SequentSecurity API Documentation
SequentSecurity a Full API made for Andriod clients to validate there session and APK.
System Overview
The SequentSecurity system provides device-bound, single-use authentication tokens with a challenge-response mechanism. It protects against unauthorized clients, emulators, and replay attacks.

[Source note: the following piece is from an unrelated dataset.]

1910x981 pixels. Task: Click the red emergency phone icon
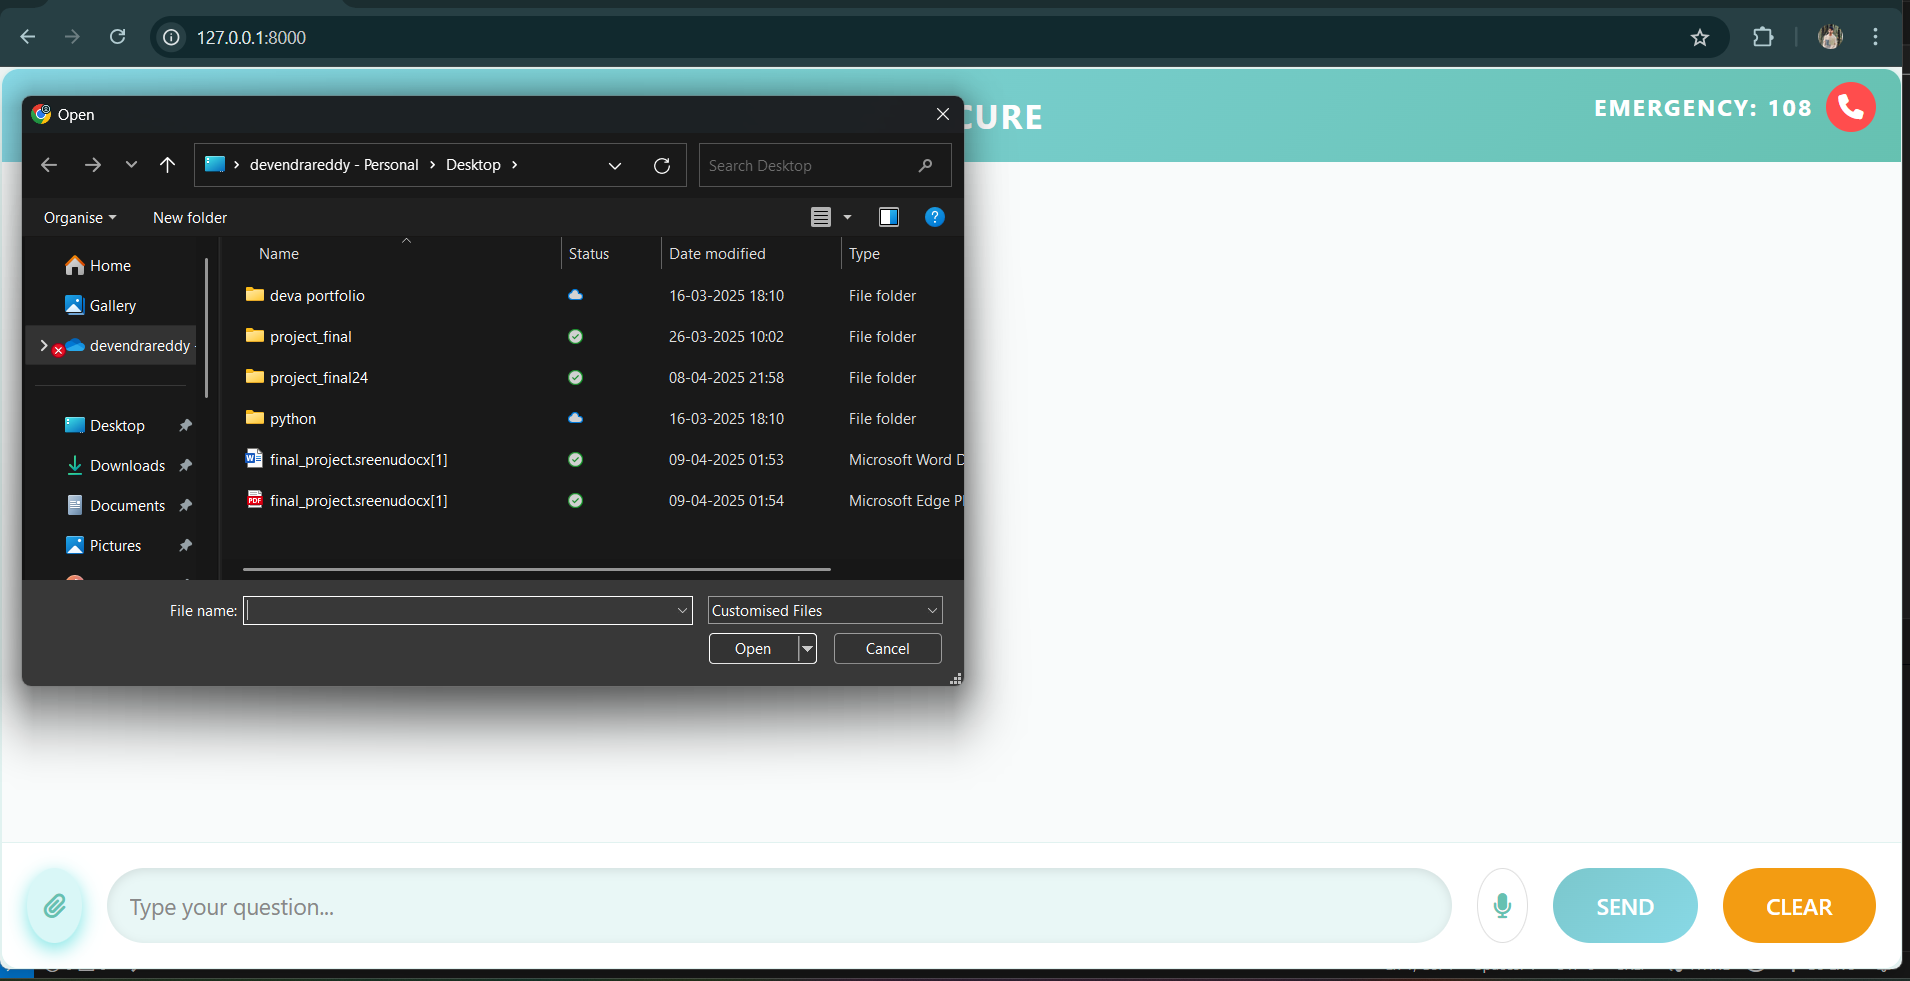(1850, 108)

Rate limiting and blacklisting prevent abuse.
API Endpoints
POST /auth
Request a challenge for a new token.
Request Body: JSON with fields:
- token: device-generated token
- device: "ANDROID" or "VR"
- fingerprint: unique device fingerprint
- xr_active: true/false (for VR devices)
- client_time: current client timestamp
Response: JSON containing a status and a challenge string.
POST /challenge
Submit the cryptographic response to the issued challenge.
Request Body: JSON with fields:
- token: device token
- device: "ANDROID" or "VR"
- fingerprint: same as sent to /auth
- xr_active: true/false
- response: hashed challenge response
- client_time: current client timestamp
Response: JSON indicating success or failure.
Authentication Flow
- Client generates a device-specific token.
- Client sends token to
/auth endpoint.
- Server validates token, device, and fingerprint, then returns a challenge.

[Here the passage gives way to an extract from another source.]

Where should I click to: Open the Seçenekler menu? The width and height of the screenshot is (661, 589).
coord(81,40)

- Client computes a hash of the token, challenge, and fingerprint.
- Client sends the hash to
/challenge endpoint.
- Server verifies the response and returns a success or failure status.
Rate Limiting & Security
- Limits requests per IP and per device fingerprint.

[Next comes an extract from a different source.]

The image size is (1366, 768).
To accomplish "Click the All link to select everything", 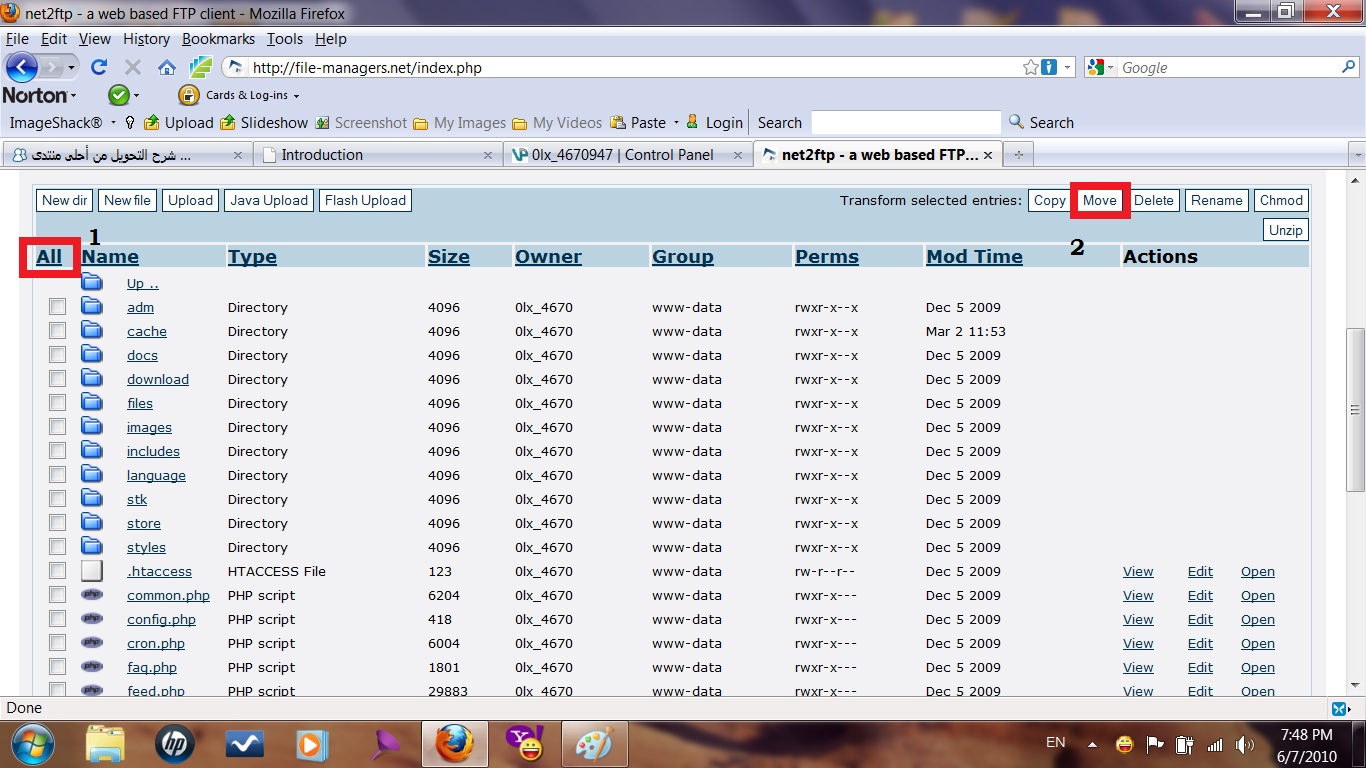I will (x=49, y=257).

- Tokens are single-use and expire after a fixed duration (e.g., 6 hours).
- Challenges expire quickly (e.g., 60 seconds) to prevent replay attacks.
- Failed attempts increase a counter; exceeding thresholds triggers blacklisting.
- Emulators and inactive VR devices are detected and rejected.
Token Rules
- Tokens are bound to a device fingerprint and type.
- Tokens follow a specific format with a device ID, random characters, timestamp, and sequence number.
- Expired, superseded, or invalid tokens are rejected automatically.
Sample Client Interaction (C#)
This simplified sample demonstrates the flow of generating a token, requesting a challenge, and sending the response.
// 1. Generate device token and fingerprint
string token = GenerateToken();
string fingerprint = GetDeviceFingerprint();
bool xrActive = IsXrActive();
long clientTime = GetUnixTime();
// 2. Send to /auth endpoint
var authPayload = new {
token,
device = GetDevice(),
fingerprint,
xr_active = xrActive,
client_time = clientTime
};
var authResponse = PostJson("/auth", authPayload);
string challenge = authResponse.challenge;
// 3. Compute challenge response
string responseHash = ComputeHash(token + challenge + fingerprint);
// 4. Send to /challenge endpoint
var challengePayload = new {
token,
device = GetDevice(),
fingerprint,
xr_active = xrActive,
response = responseHash,
client_time = clientTime
};
var finalResponse = PostJson("/challenge", challengePayload);
// 5. Server replies with "success" or failure status
Key Notes
- XR clients must report active XR status.
- Android clients are checked to prevent emulators.
- Time drift between client and server is monitored.
- Tokens and challenges are single-use and expire after defined periods.